Ещё было далеко до риальтины – ночного отбоя, когда к берегу у площади Святого Симеона причалили две лодки. Из них на берег сошли четверо. Они запалили два факела, которые принесли с собой.[99]99
Эпилепсия. Ею страдал Юлий Цезарь.
[Закрыть]
Джироламо, велев обоим Джанбаттистам караулить гондолы, взял один горящий факел и вместе с Пьетро углубился в улицы. Это была одна из самых запущенных и бедных частей в сестьере Санта-Кроче, полная грязных, обшарпанных и вонючих трущобных домишек, населённых бедными рыбаками, подмастерьями и опустившимся людом, среди которого попадалось множество проходимцев и преступников, скрывавшихся от правосудия. Место это внушало страх. Поселиться здесь даже на ночь можно было либо от ещё большего страха, либо с отчаяния. Они тихо подошли к остерии, в которой не светилось ни одного окна. Ни души вокруг. Не похоже было, что и Франческо ждал их. Джироламо постучал в дверь остерии дверным молотком. Никто ему не отозвался.
Джироламо слегка толкнул входную дверь, дверь поддалась. Они вошли внутрь. На покосившемся прилавке обгорали две большие свечи.
– Есть кто?
Но никто не отозвался.
Даже слабого и тусклого освещения хватало, чтобы сразу понять, что это была за гостиница. Вся скособоченная и разбитая, с полуразваленной лестницей, с потолком чёрным, словно закопчённым от огня в камине. Казалось, главными посетителями здесь были мыши, возившиеся на стойке и не испугавшиеся появления гостей. Никаким ремонтом здесь и не пахло, воняло гнилью и мочой, бедностью и скупостью полной и бесконечной.
– Эй! – снова позвал Джироламо, но в ответ не услышал ни звука. Зловещая тишина, казалось, разлилась по мерзкому дому.
Взяв с прилавка догоравшую свечу, он жестом приказал Пьетро оставаться на месте, а сам осторожно поднялся по скрипучей лестнице на второй этаж.

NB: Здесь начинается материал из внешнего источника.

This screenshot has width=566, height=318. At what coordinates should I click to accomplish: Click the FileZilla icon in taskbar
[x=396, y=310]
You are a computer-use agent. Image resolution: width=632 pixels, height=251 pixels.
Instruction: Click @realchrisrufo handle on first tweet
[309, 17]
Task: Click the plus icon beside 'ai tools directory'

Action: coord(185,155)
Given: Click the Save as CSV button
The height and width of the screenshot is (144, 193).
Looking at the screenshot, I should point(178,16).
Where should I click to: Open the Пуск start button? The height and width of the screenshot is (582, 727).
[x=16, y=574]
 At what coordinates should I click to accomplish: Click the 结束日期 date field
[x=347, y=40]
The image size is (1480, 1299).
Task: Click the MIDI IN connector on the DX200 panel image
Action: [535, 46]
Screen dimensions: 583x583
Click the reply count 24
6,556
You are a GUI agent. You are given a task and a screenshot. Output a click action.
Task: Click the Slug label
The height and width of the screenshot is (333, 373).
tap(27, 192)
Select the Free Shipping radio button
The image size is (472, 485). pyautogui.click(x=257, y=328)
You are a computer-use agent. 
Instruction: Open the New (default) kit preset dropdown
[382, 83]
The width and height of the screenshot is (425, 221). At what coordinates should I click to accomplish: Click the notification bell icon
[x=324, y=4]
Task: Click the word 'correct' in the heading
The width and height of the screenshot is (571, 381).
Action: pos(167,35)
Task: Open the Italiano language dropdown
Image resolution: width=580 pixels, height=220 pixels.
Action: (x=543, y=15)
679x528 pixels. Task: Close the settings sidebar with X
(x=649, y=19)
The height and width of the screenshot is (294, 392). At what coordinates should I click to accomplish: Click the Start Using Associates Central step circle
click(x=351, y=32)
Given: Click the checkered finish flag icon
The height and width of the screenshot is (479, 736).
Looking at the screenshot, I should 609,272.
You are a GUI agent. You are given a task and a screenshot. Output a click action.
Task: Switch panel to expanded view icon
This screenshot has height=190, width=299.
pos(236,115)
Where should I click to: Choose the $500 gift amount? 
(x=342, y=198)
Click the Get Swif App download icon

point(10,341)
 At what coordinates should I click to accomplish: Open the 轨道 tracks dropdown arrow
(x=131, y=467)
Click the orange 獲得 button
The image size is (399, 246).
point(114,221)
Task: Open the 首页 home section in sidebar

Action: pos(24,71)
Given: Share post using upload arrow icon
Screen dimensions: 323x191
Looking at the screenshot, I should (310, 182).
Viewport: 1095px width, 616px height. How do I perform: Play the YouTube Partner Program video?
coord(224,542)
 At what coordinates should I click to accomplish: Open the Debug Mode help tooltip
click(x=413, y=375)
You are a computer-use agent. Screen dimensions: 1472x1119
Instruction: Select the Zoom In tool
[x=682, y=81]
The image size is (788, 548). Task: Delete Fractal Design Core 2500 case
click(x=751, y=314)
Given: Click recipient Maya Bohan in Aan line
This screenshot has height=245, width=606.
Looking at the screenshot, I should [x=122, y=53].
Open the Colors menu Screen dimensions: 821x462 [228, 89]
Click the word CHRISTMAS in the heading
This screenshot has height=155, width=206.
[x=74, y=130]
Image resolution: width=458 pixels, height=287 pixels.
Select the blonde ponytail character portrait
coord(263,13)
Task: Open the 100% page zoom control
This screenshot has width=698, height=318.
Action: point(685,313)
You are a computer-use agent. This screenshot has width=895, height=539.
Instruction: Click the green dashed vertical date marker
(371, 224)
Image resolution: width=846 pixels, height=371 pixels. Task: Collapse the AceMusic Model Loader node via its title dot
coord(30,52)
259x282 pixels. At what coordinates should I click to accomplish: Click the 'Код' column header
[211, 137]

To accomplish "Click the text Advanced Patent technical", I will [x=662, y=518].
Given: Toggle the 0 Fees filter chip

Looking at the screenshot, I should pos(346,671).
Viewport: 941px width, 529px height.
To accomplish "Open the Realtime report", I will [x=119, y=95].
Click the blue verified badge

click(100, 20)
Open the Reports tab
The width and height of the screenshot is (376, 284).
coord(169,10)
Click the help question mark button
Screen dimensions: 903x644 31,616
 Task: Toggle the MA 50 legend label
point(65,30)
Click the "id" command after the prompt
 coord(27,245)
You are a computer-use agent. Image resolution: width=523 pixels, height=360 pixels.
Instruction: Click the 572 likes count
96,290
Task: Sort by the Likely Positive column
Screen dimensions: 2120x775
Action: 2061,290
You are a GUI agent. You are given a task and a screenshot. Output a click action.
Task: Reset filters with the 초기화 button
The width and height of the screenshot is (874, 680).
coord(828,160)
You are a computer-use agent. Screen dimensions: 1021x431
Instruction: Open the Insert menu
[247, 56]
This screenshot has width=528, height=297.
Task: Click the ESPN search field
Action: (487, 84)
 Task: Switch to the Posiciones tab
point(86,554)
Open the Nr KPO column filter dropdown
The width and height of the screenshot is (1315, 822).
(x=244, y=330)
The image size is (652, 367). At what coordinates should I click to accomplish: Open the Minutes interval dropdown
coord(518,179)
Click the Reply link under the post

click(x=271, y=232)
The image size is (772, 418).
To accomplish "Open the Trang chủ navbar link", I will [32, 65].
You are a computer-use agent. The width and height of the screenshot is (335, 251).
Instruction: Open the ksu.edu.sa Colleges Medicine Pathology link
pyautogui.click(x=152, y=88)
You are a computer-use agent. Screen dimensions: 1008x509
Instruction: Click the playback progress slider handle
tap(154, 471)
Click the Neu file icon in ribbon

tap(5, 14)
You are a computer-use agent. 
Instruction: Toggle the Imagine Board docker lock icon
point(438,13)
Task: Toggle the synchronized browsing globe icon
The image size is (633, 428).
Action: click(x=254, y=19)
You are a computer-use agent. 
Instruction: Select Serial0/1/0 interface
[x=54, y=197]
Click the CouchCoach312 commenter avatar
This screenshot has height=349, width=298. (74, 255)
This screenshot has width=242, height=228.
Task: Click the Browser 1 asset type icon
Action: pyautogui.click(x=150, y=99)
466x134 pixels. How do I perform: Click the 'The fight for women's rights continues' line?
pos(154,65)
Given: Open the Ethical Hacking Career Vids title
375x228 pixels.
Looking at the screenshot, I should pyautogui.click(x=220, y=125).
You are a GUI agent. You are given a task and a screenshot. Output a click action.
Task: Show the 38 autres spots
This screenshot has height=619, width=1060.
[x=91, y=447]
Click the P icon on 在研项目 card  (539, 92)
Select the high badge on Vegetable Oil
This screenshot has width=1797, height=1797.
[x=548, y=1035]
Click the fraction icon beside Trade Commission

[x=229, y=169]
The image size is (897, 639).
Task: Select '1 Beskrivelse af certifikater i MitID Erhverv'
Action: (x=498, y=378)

Посветил свечой в мрачный пустынный коридор. Стены, забывшие, что такое краска, были исписаны сотней мерзостей. Вдруг Джироламо почему-то подумалось, что человек, спрятавшийся в одной из этих комнат, был смертельно напуган. Филиппо вряд ли сюда завела беспечность или паника. Он, конечно, давно приглядел это унылое место для своего отступления. На что он рассчитывал? Здесь неподалёку на окраинах причаливали большие грузовые барки, и на рассвете Филиппо смог бы уже перебраться либо в Кьоджу и спасаться морем, либо в Местре или Фузину и оттуда бежать на материк.
Но где же Франческо? Он ведь должен быть где-то здесь!
Медленно двигаясь по тёмному, зловеще скрипящему коридору, он всматривался в каждую дверь, попадавшуюся ему на пути. Они были такие же грязные и поломанные, покосившиеся, как и вся гостиница. Почти все приоткрыты, с выломанными засовами. Наконец в конце коридора он обнаружил две двери. Они отличались от всех остальных наличием ручек-набалдашников, целых замковых скважин, и они были закрыты.
Джироламо подошёл к первой, прислушался, затем тихо постучал. Снова прислушался. Никто не отозвался. Тогда он толкнул дверь – она оказалась незапертой. Джироламо переложил свечу в левую руку, а правой достал нож и крепко сжал рукоятку. Дверь приотворилась с лёгким скрипом. Он шагнул, скользя, внутрь, приподнял свечу, освещая внутренность комнаты. Это было небольшое помещение, больше похожее на каморку, такое же мерзкое и грязное, как коридор, с такими же отвратительными стенами, со столом, изрезанным и изрубленным больше, чем столы в лавках мясников, и разваливающимся от старости. Убогая кровать подпиралась камнями. В ней не было никаких следов присутствия постояльца. Где же Франческо?